## AVAILABLE DATA
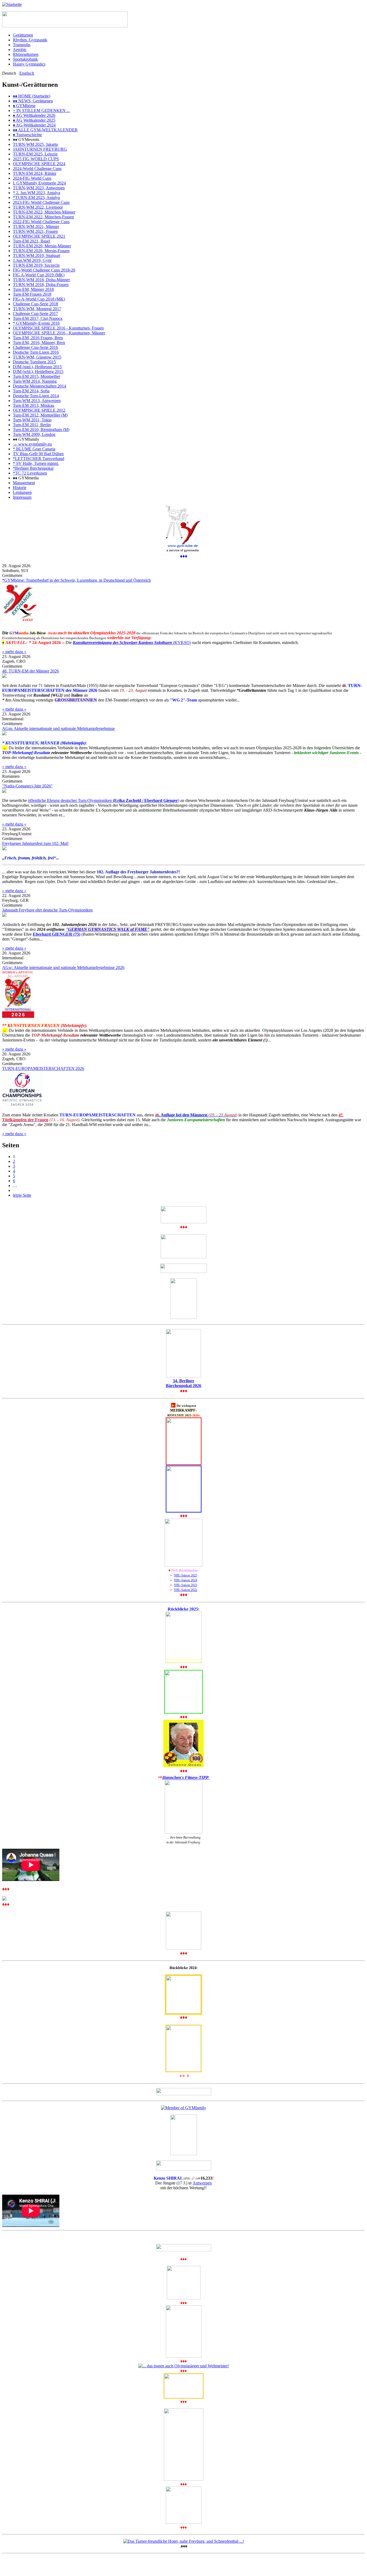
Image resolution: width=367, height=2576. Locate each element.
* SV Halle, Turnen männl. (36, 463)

---

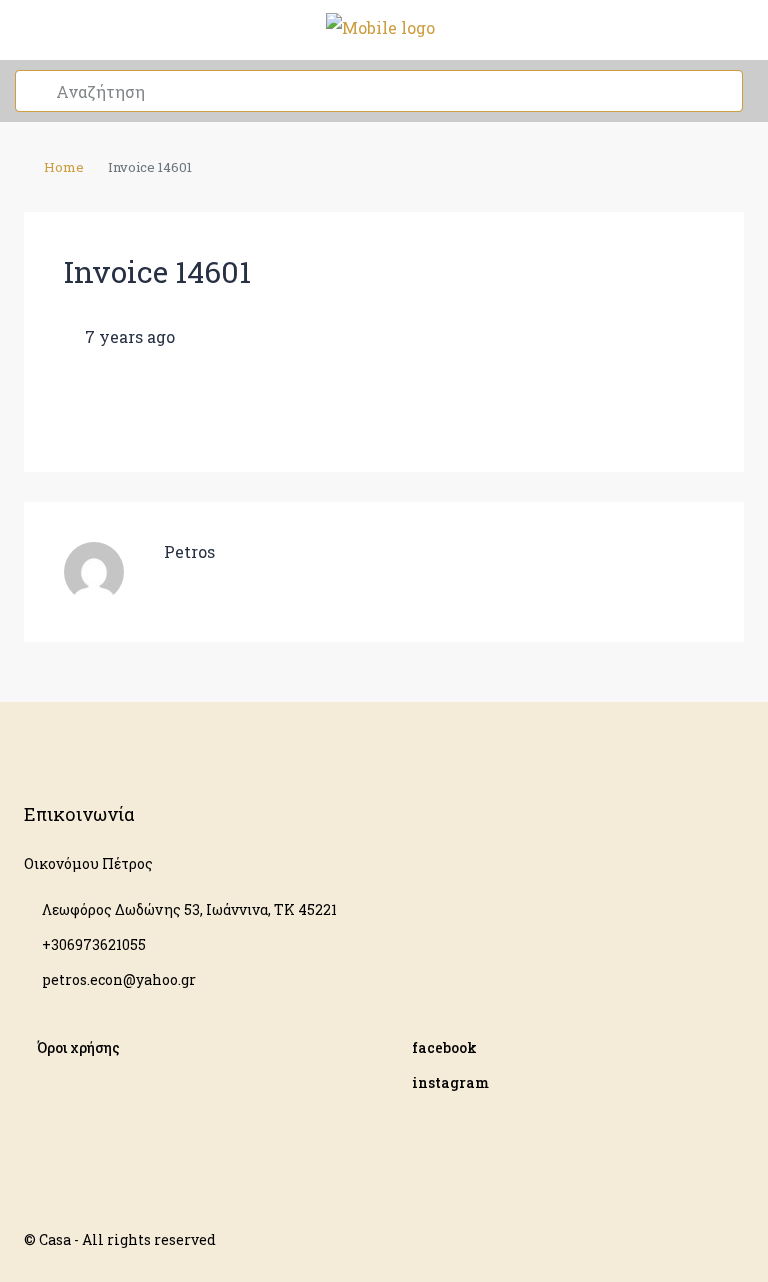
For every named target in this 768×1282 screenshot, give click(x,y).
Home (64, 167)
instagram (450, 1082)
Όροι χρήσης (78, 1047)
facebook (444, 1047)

## AIM OF THE TASK
The reply should hold only the lines of the listing above starting at the line containing "For every named" and ending at the line containing "facebook (444, 1047)", exactly as written.

## EXPECTED ANSWER
For every named target in this 768×1282 screenshot, give click(x,y).
Home (64, 167)
instagram (450, 1082)
Όροι χρήσης (78, 1047)
facebook (444, 1047)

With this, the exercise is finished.